Really rude of the colleague to say these things to you, but to be honest, I can imagine having a conversation with work friends speculating someone's age if something they had said surprised me. However, that conversation would remain firmly between work friend and me and I would never pry in such a way.

I'd take the compliment that they thought you were 24 out of this.

AzureBlue99 · 05/01/2024 22:55

Yeah, even if you want to keep things private, gossips still try and get an angle on you. One of the many things I hate about working in an office.

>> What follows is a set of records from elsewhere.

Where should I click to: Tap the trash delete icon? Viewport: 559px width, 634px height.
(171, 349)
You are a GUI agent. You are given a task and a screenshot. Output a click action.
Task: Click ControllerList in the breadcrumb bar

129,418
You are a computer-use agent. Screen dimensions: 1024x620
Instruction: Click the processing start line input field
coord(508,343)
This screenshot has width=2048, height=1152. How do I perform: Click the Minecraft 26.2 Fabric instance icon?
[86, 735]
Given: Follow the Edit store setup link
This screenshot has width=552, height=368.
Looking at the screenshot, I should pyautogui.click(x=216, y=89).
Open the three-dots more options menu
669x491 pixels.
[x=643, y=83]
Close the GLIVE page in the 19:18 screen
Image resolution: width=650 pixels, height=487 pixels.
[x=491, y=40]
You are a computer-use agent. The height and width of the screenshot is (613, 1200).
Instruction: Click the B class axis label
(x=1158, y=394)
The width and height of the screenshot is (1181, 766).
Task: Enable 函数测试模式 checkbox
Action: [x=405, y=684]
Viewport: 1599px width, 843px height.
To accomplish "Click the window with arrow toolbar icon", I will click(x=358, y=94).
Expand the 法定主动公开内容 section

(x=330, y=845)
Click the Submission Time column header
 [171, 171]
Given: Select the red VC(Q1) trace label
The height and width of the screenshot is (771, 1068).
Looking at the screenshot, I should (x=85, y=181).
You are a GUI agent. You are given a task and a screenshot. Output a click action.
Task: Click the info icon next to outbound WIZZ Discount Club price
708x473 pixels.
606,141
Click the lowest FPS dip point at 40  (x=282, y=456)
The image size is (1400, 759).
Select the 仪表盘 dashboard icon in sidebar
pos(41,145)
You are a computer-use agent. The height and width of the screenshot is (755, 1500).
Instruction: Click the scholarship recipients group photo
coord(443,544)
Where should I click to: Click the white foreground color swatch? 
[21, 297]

FictionalCharacter · 05/01/2024 22:56

LadyMacbethssweetArabianhand · 05/01/2024 22:33

Deirdre, you seem very interested in my home life! It's not that interesting. Shall we get back to work?
I'm disappointed. I didn't think this was a gossipy place
Why do you want to know? Seriously, why do you want to know? And repeat..

Yep, all of these are good.They’re awful gossipy nosy parkers, and the more details they get the more they’ll want. Then they’ll go off to their lair and speculate on all sorts of nonsense. Call them out!

bendypines · 05/01/2024 23:08

She's clearly the designated office nosey parker. You could have some fun with that. 😂

SallyWD · 05/01/2024 23:34

People are nosy about their colleagues, I'm afraid. I think I'd turn it back on them "well how old are you?! How many bedrooms do you have?" etc. I think they'll soon get the message that it's irritating.

Dacadactyl · 05/01/2024 23:36

I think you're being weird OP.

They're just curious.

cherrypickles · 05/01/2024 23:46

Age and kids is fine but the bedroom question is really weird.

Unfortunately you don't want to get lumbered with having to think of witty comebacks. so I think you have to play it straight with a deadpan expression and close it down with:

"Does it matter?"
"I don't know"
"I don't want to say"
"I'm a private person"

Body language also turn partially away, don't smile.

I think people will talk and to talk about a colleagues age or kids is fine, to speculate on where a colleagues children sleep is not fine!

NigellaAwesome · 05/01/2024 23:51

'I don't really want to get into this'

^^ is a favourite of mine to close down nosiness.